Wednesday, July 19, 2006

UK Spam laws

I came across an article about strengthening the UK anti-spam laws introduced back in 2003. The Privacy and Electronic Communications Regulations was introduced to implement the Directive on Privacy and Electronic Communications 2002/58/EC. Yet, three years on, the law has been criticised for its weakness in not stopping spam being sent to businesses. From a legal standpoint, this is interesting given that the regulations were originally intended to prevent spam being sent to individuals. In its latest annual report (pdf), the UK Information Commissioner's Office took the view that the powers confered under the Privacy and Electronic Communications Regulations were insufficient to deal with the problem of spam.
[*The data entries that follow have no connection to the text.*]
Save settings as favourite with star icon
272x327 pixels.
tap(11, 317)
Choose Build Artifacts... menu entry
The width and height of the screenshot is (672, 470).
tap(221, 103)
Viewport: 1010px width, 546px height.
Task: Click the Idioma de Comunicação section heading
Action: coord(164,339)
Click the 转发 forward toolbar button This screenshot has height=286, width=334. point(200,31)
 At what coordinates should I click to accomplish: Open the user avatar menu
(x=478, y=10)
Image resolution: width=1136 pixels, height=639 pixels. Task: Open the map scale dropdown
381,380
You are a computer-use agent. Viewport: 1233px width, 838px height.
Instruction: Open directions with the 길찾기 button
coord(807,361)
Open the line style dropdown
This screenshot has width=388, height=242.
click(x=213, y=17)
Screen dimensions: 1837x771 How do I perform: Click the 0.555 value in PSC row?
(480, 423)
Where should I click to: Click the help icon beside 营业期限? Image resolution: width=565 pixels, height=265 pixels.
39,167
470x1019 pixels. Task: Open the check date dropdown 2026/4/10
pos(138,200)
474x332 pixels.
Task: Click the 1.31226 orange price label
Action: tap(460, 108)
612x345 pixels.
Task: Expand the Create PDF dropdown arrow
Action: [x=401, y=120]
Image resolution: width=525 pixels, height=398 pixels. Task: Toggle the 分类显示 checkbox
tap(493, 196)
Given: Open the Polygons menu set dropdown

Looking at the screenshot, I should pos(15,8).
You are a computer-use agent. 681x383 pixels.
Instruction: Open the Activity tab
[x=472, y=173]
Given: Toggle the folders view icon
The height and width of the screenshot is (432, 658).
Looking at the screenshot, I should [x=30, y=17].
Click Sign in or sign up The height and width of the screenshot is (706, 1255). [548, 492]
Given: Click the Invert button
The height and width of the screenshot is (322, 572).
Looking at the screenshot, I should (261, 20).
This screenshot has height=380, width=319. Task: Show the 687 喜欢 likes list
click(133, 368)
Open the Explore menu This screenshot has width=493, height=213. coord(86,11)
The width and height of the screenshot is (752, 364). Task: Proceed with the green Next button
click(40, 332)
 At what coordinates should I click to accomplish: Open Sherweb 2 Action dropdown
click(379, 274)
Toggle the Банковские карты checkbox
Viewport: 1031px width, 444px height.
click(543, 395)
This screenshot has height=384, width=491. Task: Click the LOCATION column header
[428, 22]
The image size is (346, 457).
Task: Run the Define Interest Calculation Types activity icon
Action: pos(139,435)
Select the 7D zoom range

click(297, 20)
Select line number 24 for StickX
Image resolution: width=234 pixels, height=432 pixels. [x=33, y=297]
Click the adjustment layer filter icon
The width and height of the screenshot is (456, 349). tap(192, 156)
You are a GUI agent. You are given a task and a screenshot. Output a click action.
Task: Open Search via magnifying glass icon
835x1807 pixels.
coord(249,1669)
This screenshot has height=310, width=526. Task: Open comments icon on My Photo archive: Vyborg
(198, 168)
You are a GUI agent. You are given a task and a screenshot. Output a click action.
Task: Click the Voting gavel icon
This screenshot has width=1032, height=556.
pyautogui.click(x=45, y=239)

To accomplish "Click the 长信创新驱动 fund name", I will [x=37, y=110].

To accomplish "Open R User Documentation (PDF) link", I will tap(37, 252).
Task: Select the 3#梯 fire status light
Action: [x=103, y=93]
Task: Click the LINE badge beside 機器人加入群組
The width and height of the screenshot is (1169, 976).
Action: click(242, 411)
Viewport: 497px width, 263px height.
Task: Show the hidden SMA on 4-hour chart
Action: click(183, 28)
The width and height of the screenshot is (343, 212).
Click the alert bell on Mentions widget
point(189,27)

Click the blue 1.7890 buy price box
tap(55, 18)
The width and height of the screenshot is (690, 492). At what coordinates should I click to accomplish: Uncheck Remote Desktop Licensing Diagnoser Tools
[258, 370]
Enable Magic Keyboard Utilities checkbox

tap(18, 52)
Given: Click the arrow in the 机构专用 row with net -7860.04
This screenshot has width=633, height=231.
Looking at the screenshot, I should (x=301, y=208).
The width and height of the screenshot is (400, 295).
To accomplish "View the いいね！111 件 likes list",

This is particularly the case when spam originates from countries outside the EU. Certainly, more can be done, but one will wait and see whether the government consider revising its laws.

Tuesday, July 04, 2006

ICO E-Newsletter

The UK Information Commissioner has published its first e-newsletter (April 2006). Certainly, a good idea and raises more awareness of data protection issues. Also includes a link to the report arising from the one-day conference "Data protection: the next 21 years".

Interesting Reading

I came across a recent article that described the current state of developments on data protection in Singapore. The article is entitled European Union Data Protection Directive: Adequacy of Data Protection in Singapore. My initial thoughts when reading this was that Singapore did not have any data protection laws as yet and even though there has been some discussion about whether to introduce such laws, to date, this has not yet materialised. In any case, the article is well worth reading and in some respects, I do agree that with the suggestions for introducing a framework to meet the requirements of the European Data Protection Directive. As a taster, here is the abstract:

The European Union Data Protection Directive requires member states to place restrictions on transfers of personal data to countries that cannot guarantee an adequate level of data protection. Countries that do guarantee adequate protection enjoy a smooth business environment and an enhanced ability to participate in trade. In this paper I examine the adequacy of Singapore’s data protection regime, and in particular the Model Data Protection Code. I suggest various amendments to the regime to enable Singapore to meet the Directive requirements. To carry out the assessment,I use a framework developed by the Article 29Working Party, the body that in practice carries outthe official adequacy assessments for the EU.